At the shed itself, it is of course important that the external antenna on the repeater router be mounted outside the shed. It sounds like you have done this, but the shed itself may be deflecting the signal -- or adding enough noise -- such that reception is attenuated below a reliable or usable level.

It is not clear whether the antenna on the shed is an omni or a directional antenna. In a fixed installation like this, you typically will see the strongest signal (especially over a longer distance) using a directional antenna aimed with precision at the primary antenna.

Finally, you may have more options for tweaking the repeater if you used a more configurable router -- particularly a model that can use DD-WRT firmware. This would let you alter the power of the router, among other reception variables, with a higher degree of sophistication than a stock router (especially one with such mixed reviews as the DAP-1360). Although you may be better off replacing both routers with DD-WRT-based models, in a pinch you could start by replacing just the repeater router.

Why is my laptop's Wi-Fi connection erratic?

Q: It seems my laptop won't pick up a strong signal, but only sometimes. Sometimes it has excellent connection, 5 bars and 54 mbps speed, but then there are times where it will just NOT connect, or only connect at a very low signal. I've tried switching channels, updating the drivers on my wireless card. At times, it will pick up the Wi-Fi but not connect to it. I'm fairly certain it's a laptop problem, because it won't connect to other Wi-Fi networks around here either. The laptop is a Toshiba Satellite M65-S9092, it was given to us by a friend and is somewhat old. -- Ninjota

A: Sometimes it can seem like your wireless connection has been invaded by bugs -- or elves. Evil elves. Today it works, tomorrow it doesn't. The fact that you see this unpredictable behavior on other wireless networks besides your own is an important point.

Given how erratic your wireless connectivity is, I'm doubtful that there is a software problem such as Windows networking or wireless drivers. A more likely explanation is something hardware related. For example, it may be that your laptop is no longer cooling very well -- this model was released nearly 6 years ago. That could be causing the wireless adapter to be overheating.

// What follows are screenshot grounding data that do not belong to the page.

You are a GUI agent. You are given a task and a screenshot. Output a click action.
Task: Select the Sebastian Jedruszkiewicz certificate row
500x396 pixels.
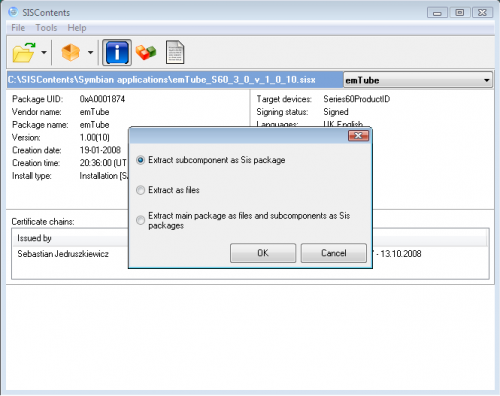tap(250, 254)
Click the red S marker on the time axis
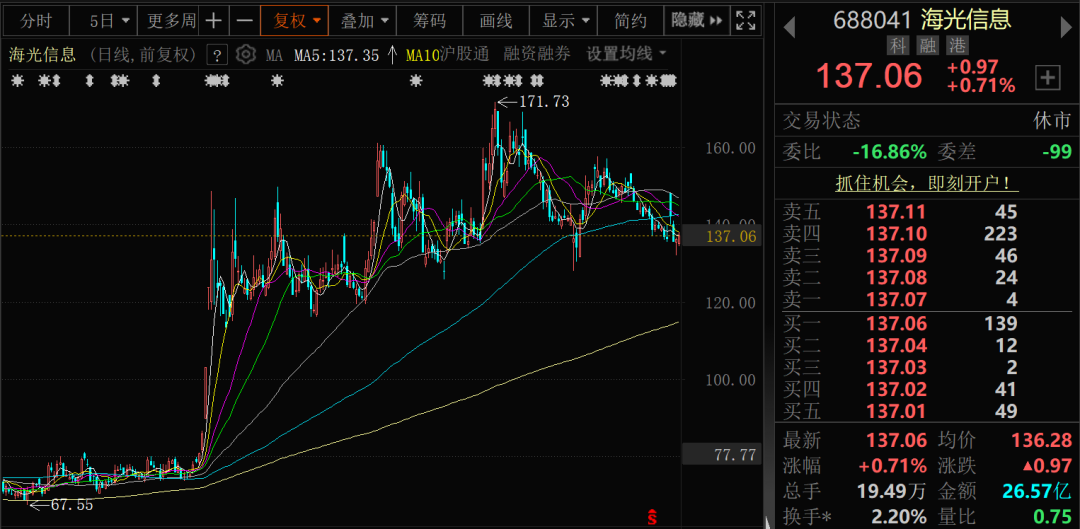 click(x=651, y=517)
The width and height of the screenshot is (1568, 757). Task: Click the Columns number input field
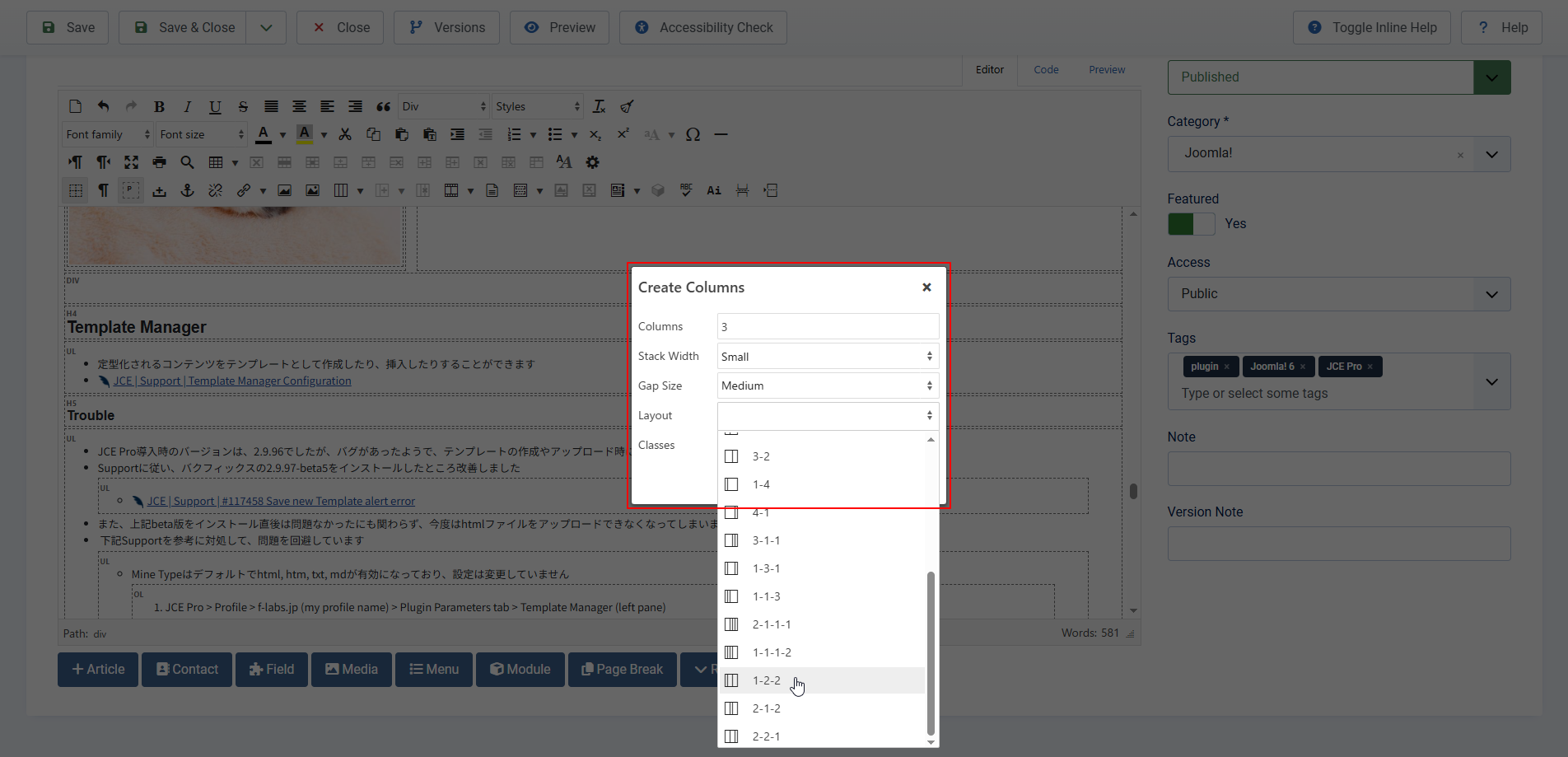(x=827, y=327)
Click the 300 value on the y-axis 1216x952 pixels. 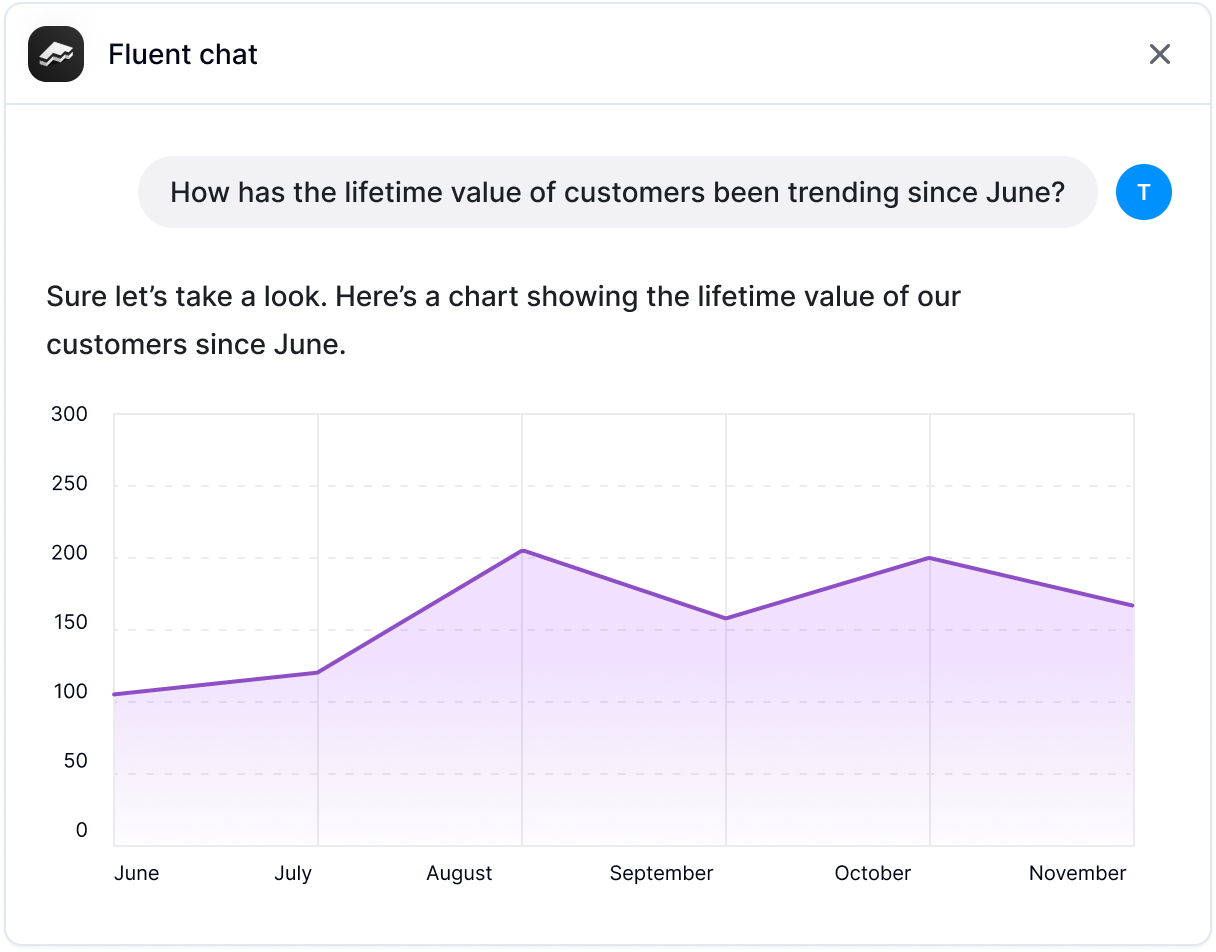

The easiest way to be certain whether your problem is hardware and software--and possibly solve the problem itself--is just to buy an external USB wireless adapter. While it is possible to replace the internal wireless adapter in the laptop, at this age it isn't worth it. You can buy a USB wireless dongle for under $20. Chances are this will solve your problem at minimal cost. You can use the money you save to buy more holiday gifts!